WASHINGTON — Congress will continue opening sessions in prayer after a challenge to the tradition by an atheist. A federal court ruled against the lawsuit brought by Daniel Barker, co-president of the Freedom from Religion Foundation.
Barker argued he was denied the opportunity to give an opening invocation in Congress while other guest chaplains were allowed to do so. U.S. District Judge Rosemary M. Collyer said in her decision that House rules didn't allow Barker to lead the prayer because he had left his faith.
Collyer also pointed out opening prayer has been a part of Congress for more than two centuries and it doesn't conflict with the establishment clause according to the United States Supreme Court.
House Speaker Paul Ryan was quick to applaud the decision.
"Since the first session of the Continental Congress, our nation's legislature has opened with a prayer to God. Today, that tradition was upheld and the freedom to exercise religion was vindicated. The court rightfully dismissed the claims of an atheist that he had the right to deliver a secular invocation in place of the opening prayer," Ryan said.
"Recently, especially following the return of Majority Whip Steve Scalise, this institution has been reminded about the power of prayer.

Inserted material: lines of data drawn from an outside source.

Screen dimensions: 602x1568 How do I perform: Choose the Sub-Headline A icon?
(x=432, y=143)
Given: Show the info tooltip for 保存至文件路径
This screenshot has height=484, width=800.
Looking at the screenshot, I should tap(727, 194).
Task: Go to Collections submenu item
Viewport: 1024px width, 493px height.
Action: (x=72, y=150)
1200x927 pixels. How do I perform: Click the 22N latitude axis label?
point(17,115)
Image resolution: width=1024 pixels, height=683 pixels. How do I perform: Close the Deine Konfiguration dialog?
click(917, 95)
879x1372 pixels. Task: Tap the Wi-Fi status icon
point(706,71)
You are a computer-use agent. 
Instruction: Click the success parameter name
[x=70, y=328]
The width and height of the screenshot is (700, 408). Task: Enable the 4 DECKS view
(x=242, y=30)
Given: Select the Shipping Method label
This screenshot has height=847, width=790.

I commend the District Court for its decision, and I am grateful that the People's House can continue to begin its work each day as we have for centuries: taking a moment to pray to God," Ryan concluded.
Scalise also responded to the decision on Twitter saying, "Our rights come from God, so it's only fitting that the House begins each day united in prayer."
Barker says Collyer's decision was tainted by her "personal bias against nonreligious people." Collyer was appointed to the court under President George W. Bush.